EUROPA: MONS. MERISI (COMECE), "È FORTE IL RICHIAMO PER REALIZZARE INIZIATIVE DI COESIONE SOCIALE"

 "È paradossale che il modello europeo di stato sociale, che è unico al mondo e invidiato da tutti, si stia pian piano dissolvendo". Così Silvana Panciera, del Centre Européen de Rencontre et de Ressourcement, intervenendo oggi, a Milano, al convegno "Europa, solidarietà e stato sociale" organizzato dalla Caritas Ambrosiana. "L’Europa – ha proseguito Panciera – sta sempre più adottando, sulla scia degli aspetti più pragmatici della Strategia di Lisbona, un modello economico di tipo competitivo trascurando gli aspetti sociali.

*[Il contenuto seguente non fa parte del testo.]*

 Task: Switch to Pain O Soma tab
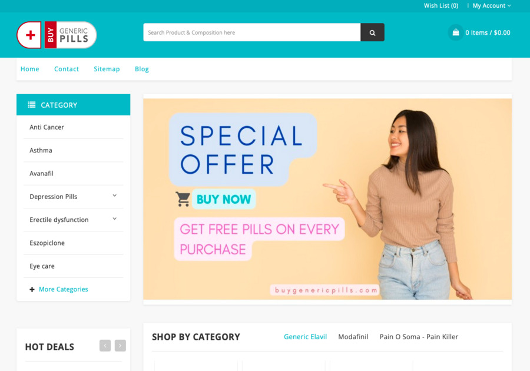click(x=419, y=336)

Il nostro Centro, in collaborazione con la delegazione Caritas della Lombardia, ha rielaborato i dati del Primo dossier regionale sulla povertà. Ebbene, da questo lavoro è emerso che i problemi di emarginazione e disagio nascono principalmente da ragioni economiche". Al convegno ha preso parte anche mons. Giuseppe Merisi, presidente di Caritas Ambrosiana e delegato della Cei alla Comece, la Commissione degli episcopati dell’Unione europea. "Condividiamo la preoccupazione per il futuro della Strategia di Lisbona basata sul rapporto tra crescita economica, occupazione e coesione sociale – ha detto mons. Merisi –. Anche i vescovi della Comece invitano a un maggior impegno per preservare gli aspetti fondamentali della Strategia di Lisbona, che sono la crescita economica e la collocazione dei prodotti europei, ma allo stesso tempo è forte il richiamo per realizzare iniziative di coesione sociale. E tra queste, l’attenzione agli ultimi, la sostenibilità ambientale e l’integrazione con gli extracomunitari".